Items from a data source
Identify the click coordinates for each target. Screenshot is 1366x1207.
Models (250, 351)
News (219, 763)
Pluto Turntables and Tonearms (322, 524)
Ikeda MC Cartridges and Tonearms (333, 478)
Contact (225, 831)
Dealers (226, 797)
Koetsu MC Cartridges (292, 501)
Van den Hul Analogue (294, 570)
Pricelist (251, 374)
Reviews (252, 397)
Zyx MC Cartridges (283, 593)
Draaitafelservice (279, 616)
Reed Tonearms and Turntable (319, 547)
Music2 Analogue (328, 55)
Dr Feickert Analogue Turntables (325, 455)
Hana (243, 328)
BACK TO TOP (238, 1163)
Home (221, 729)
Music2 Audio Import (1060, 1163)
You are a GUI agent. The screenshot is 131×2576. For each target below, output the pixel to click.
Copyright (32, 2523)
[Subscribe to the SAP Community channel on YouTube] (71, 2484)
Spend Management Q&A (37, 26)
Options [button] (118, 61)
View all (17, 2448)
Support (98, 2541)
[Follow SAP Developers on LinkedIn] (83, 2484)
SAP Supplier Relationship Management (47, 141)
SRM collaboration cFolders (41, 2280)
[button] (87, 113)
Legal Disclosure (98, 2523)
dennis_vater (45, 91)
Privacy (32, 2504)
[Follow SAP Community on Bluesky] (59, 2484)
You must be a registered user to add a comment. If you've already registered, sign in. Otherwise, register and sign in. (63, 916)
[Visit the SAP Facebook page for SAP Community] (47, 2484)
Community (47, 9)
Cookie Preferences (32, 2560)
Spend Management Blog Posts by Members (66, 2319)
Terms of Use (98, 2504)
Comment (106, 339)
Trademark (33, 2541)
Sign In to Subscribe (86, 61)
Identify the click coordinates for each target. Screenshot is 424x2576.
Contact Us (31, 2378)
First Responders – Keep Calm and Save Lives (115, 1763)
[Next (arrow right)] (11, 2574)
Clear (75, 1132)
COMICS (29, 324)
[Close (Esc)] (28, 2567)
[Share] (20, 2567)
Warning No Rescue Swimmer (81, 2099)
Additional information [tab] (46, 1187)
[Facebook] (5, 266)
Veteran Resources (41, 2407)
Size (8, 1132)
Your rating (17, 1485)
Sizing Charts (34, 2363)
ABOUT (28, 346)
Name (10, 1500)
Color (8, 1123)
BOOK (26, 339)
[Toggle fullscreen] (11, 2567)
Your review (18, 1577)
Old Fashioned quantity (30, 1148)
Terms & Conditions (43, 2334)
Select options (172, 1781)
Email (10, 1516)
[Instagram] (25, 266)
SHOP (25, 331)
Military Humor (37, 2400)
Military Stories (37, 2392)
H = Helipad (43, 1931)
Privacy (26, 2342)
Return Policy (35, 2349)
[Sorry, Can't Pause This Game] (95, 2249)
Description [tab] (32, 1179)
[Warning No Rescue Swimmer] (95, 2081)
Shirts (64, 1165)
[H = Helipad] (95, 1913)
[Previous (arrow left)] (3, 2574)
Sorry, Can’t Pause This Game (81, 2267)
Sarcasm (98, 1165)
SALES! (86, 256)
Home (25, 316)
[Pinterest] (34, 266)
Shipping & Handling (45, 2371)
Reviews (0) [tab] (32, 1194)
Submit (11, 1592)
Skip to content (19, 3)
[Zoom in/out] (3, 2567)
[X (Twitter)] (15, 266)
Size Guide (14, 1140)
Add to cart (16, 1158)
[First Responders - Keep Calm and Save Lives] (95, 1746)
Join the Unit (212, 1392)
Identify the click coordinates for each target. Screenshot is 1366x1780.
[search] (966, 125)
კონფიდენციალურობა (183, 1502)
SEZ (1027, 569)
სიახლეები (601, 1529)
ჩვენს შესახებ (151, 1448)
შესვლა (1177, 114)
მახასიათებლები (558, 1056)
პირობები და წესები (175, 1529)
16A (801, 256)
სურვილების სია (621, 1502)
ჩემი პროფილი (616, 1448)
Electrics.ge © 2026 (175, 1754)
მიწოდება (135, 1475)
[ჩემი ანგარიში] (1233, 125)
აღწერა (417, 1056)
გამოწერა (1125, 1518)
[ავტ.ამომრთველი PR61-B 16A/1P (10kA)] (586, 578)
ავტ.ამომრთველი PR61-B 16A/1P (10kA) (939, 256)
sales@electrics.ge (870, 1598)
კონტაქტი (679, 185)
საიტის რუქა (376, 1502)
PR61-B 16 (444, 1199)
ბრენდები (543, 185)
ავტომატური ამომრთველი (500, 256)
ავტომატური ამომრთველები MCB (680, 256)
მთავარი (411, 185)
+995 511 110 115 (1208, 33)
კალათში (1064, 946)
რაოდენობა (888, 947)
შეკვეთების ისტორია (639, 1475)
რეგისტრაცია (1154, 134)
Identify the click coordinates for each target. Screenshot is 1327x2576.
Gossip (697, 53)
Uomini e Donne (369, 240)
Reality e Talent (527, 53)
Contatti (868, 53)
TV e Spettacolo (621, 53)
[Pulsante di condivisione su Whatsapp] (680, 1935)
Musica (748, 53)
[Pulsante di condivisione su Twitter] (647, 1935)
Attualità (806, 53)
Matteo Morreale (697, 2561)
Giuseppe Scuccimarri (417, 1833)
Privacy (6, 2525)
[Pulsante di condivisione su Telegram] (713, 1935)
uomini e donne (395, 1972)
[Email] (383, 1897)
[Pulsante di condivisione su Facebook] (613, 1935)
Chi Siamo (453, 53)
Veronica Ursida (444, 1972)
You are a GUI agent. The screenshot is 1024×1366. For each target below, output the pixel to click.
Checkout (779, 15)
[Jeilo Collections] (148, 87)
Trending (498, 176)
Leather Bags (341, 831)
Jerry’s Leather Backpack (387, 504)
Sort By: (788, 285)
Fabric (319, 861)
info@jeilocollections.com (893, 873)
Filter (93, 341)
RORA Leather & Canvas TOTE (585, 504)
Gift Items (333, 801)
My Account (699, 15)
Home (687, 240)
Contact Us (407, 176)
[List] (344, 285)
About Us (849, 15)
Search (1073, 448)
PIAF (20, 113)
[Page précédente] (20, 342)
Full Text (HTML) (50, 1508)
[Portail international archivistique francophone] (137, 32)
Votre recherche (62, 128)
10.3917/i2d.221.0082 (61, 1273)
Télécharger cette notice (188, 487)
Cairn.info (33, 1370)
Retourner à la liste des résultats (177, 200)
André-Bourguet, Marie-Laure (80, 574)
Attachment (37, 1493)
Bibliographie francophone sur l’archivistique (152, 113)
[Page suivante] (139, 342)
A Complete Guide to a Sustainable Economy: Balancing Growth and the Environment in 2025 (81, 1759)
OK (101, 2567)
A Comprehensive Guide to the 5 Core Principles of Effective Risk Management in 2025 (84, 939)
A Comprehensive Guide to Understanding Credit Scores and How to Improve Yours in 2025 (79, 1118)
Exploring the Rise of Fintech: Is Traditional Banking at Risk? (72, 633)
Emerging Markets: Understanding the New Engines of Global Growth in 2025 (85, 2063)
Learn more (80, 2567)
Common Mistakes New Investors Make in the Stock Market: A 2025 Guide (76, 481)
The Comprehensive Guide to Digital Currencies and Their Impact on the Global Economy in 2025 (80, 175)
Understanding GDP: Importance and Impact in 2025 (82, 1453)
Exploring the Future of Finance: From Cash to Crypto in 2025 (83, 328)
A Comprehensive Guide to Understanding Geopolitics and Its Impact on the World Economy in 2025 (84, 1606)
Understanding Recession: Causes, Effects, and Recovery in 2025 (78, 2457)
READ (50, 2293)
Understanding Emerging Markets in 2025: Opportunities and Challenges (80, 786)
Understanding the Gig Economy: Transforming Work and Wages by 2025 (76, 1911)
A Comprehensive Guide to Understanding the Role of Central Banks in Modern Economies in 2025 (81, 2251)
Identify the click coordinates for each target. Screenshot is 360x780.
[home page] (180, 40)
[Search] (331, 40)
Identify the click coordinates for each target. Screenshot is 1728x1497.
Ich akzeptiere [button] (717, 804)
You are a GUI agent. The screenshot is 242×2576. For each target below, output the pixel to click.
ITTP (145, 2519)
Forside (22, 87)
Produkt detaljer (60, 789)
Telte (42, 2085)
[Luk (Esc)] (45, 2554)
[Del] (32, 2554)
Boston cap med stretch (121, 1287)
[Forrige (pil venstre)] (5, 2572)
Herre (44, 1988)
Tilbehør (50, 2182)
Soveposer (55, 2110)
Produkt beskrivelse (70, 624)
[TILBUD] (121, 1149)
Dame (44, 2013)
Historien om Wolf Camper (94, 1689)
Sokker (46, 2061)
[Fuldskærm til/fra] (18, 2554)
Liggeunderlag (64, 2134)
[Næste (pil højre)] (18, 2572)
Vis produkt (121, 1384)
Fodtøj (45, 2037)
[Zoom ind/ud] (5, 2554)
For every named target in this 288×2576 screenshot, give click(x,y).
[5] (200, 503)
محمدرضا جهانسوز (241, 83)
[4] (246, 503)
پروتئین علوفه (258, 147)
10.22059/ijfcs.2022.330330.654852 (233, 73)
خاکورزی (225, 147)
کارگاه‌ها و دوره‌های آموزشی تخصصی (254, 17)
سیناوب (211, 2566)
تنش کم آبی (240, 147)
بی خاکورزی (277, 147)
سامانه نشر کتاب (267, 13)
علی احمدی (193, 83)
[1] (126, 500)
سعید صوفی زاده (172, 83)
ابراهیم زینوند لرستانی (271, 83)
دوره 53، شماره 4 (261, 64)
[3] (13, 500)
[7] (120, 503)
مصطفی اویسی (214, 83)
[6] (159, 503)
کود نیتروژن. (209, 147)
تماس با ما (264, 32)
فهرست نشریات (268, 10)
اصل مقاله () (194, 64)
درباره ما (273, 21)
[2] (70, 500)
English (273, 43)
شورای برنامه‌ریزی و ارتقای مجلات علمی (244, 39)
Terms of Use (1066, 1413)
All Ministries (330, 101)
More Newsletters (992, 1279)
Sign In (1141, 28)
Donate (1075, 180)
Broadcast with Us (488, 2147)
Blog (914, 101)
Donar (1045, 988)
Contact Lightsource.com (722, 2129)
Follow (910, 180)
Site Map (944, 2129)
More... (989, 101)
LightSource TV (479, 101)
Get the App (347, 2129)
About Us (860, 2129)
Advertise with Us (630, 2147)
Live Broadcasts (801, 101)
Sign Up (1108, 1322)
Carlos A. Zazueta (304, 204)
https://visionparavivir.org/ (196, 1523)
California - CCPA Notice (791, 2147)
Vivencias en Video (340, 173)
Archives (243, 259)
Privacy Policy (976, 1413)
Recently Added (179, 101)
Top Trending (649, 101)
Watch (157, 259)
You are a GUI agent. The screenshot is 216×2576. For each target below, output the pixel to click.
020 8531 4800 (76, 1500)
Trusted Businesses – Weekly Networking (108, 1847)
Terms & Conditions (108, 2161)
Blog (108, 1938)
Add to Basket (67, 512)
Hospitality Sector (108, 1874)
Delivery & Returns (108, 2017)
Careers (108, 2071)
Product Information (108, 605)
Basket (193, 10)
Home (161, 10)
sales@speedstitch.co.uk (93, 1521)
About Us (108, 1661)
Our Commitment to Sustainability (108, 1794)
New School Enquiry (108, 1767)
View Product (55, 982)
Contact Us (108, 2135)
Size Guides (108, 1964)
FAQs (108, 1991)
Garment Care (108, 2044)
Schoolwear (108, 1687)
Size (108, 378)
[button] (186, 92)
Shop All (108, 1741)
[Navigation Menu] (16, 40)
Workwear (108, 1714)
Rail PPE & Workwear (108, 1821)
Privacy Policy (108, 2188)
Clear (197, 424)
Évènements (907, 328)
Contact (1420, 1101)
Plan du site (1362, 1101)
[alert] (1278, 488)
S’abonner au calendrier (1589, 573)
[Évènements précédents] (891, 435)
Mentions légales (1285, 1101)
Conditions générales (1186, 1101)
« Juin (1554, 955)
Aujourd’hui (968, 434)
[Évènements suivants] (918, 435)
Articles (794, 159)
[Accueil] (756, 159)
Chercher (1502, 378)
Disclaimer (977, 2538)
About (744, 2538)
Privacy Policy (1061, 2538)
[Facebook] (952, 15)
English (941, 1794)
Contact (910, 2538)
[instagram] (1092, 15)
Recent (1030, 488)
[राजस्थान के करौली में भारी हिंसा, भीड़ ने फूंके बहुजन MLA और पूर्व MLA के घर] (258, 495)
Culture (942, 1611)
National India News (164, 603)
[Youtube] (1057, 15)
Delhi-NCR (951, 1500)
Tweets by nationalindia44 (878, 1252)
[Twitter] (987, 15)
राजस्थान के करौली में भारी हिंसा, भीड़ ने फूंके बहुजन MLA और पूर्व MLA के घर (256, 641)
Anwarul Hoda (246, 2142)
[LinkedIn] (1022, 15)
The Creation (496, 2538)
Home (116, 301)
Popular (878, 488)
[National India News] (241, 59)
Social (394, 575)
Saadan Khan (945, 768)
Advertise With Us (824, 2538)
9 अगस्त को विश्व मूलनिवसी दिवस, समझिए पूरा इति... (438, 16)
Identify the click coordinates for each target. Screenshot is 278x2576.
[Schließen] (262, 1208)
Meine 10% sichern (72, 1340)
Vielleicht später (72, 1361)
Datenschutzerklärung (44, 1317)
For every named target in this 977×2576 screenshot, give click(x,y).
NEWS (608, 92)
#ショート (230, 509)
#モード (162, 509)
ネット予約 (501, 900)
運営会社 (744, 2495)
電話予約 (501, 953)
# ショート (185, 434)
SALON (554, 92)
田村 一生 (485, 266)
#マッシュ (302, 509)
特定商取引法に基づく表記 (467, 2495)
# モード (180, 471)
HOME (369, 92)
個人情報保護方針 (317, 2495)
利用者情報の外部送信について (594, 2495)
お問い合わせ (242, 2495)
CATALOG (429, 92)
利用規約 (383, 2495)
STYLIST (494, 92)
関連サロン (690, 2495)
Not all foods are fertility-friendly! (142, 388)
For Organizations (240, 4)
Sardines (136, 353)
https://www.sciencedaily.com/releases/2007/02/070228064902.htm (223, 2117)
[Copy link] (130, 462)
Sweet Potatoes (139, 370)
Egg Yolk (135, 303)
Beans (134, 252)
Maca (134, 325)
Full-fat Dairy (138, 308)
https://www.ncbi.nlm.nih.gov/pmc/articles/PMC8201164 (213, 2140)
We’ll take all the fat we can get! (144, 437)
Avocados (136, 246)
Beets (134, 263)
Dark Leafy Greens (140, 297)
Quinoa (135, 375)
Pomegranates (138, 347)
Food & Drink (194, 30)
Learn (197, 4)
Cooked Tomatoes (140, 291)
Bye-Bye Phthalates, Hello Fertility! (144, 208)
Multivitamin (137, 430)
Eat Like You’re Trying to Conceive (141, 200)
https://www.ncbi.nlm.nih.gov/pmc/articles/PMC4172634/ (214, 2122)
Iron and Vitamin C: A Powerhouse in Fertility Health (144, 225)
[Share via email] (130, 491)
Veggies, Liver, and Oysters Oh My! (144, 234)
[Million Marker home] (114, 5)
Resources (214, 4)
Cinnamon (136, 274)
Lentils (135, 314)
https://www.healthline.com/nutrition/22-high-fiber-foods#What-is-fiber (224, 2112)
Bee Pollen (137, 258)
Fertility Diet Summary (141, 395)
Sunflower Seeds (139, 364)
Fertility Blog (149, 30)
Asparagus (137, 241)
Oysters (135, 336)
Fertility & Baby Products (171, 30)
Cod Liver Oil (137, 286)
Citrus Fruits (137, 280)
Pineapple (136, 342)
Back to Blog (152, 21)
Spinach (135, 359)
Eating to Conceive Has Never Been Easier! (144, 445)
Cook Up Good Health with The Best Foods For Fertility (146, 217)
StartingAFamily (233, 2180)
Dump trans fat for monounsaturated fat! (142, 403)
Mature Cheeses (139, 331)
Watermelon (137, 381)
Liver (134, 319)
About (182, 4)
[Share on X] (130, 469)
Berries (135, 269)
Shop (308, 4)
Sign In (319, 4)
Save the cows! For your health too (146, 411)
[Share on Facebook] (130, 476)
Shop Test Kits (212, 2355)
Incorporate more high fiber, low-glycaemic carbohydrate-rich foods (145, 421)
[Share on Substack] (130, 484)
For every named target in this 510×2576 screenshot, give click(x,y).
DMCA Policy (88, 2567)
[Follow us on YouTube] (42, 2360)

How to complete this task – Copy the lines above exactly. Start with the line containing "READ (50, 2293)", end with the line containing "[home page] (180, 40)", and include both.

Answer to this exercise –
READ (50, 2293)
Understanding Emerging Markets in 2025: Opportunities and Challenges (80, 786)
Understanding the Gig Economy: Transforming Work and Wages by 2025 (76, 1911)
A Comprehensive Guide to Understanding the Role of Central Banks in Modern Economies in 2025 (81, 2251)
Identify the click coordinates for each target. Screenshot is 360x780.
[home page] (180, 40)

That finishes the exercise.